Attention for RNN Decoder with multiple layers

I have a Seq2Seq model using an RNN encoder and decoder (either LSTM or GRU). Both encoder and decoder can have multiple layers as long as the both numbers are the same (so I can directly give the hidden state of the encoder to the encoder).

Now I want to add attention to that model; I’m looking at Luong Attention right now. I understand the general concept as well as existing examples I can found online. However, all the examples I’ve found so far use only one layer for (at least) the decoder.

For the decoder I have the following value for the calculation of the attention weights:

encoder_outputs  # encoder_outputs.shape = (batch_size, seq_len, hidden_dim)
hidden           # hidden.shape = (num_layers, batch_size, hidden_dim)

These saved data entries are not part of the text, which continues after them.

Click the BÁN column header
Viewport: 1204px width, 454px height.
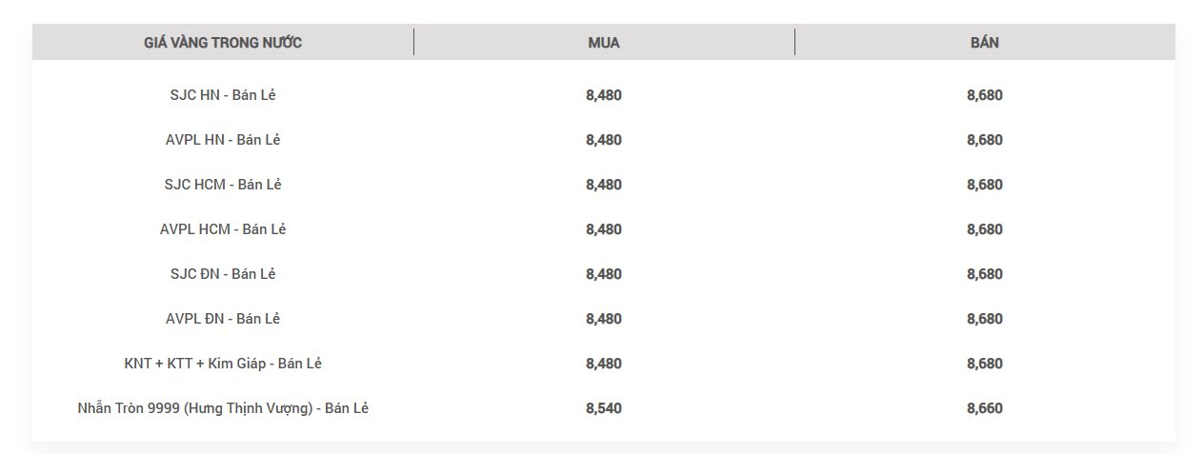(985, 42)
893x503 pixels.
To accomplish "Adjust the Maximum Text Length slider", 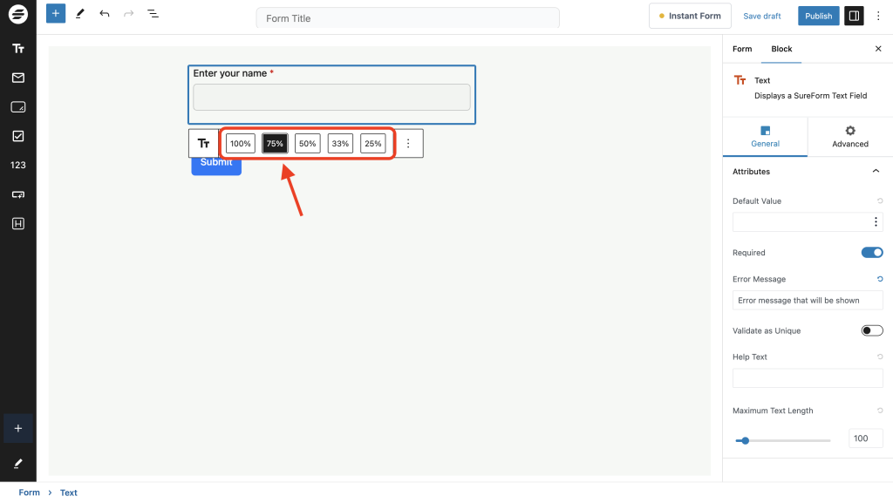I will pos(744,440).
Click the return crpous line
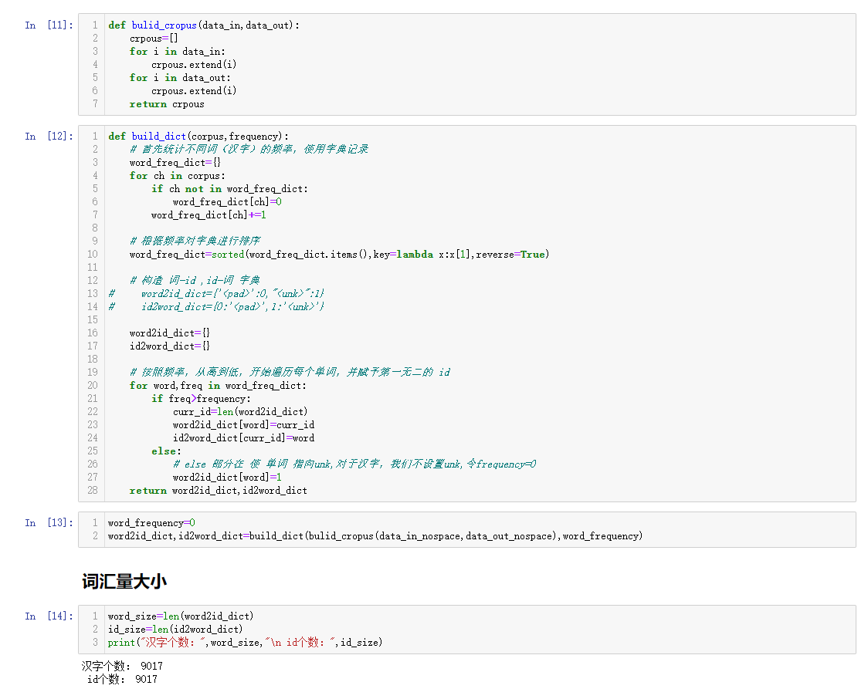 click(x=167, y=104)
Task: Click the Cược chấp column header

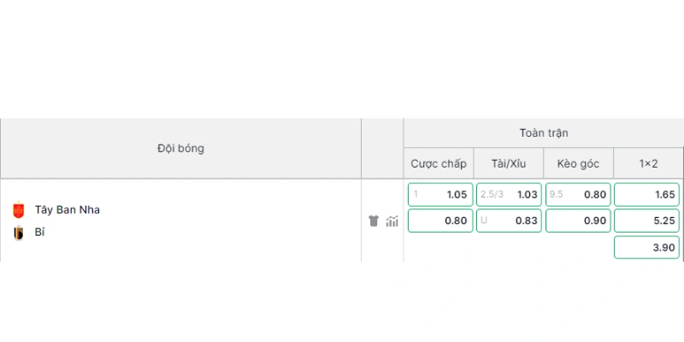Action: 439,163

I now see two alternatives:

(1) I use only the last layer of the decoder, in line with all the examples. In this case, I get 1 attention weight for each token in the encoder output

hidden = hidden[-1].unsqueeze(2) # hidden.shape = (batch_size, hidden_dim, 1)
attn_weights = torch.bmm(encoder_outputs, hidden).squeeze(2)
# attn_weights.shape = (batch_size, seq_len)

(2) I consider all num_layers layers. In this case, I get num_layers attention weight for each token in the encoder output

hidden = hidden.permute(1,2,0) # hidden.shape = (batch_size, hidden_dim, num_layers)
attn_weights = torch.bmm(encoder_outputs, hidden)
# attn_weights.shape = (batch_size, seq_len, num_layers)

At the end of the day, I only want 1 attention weight for each token in the encoder output. So I could do attn_weights[:,:,-1] (take the weights of last layer) or torch.sum(attn_weights, dim=2) (sum up weights for all layers) to get the required shape of (batch_size, seq_len)

Long story short, are there some valid arguments to favor one approach over the other? In case of considering multiple layers, are the weights of the “non-last” layers more or less meaningful?

2 Likes

I have the same question. I tried both empirically but the results didn’t indicate too much of a difference. I think intuitively, it makes sense to use your first approach because using torch.sum makes many output values the same.

I think I’ve found the code here: torch/nn/modules/rnn.py, specifically these lines:

for layer in range(num_layers):
    for direction in range(num_directions):
        suffix = '_reverse' if direction == 1 else ''
        weights = ['weight_ih_l{}{}', 'weight_hh_l{}{}', 'bias_ih_l{}{}',
                           'bias_hh_l{}{}', 'weight_hr_l{}{}']
        weights = [x.format(layer, suffix) for x in weights]
        ...
        ...
        ...
        self._all_weights += [weights[:4]] 
        # (ih, ih_reverse) for every layer ==> Last layer: [index=-1] or last 2 [index=-2:]

Since weights are stored one after the other, I’d like to safely assume that attn_weights stores them one after the other in a tuple format: [h1, h1_b, h1_reverse, h1_b_reverse …] * num_layers

2 Likes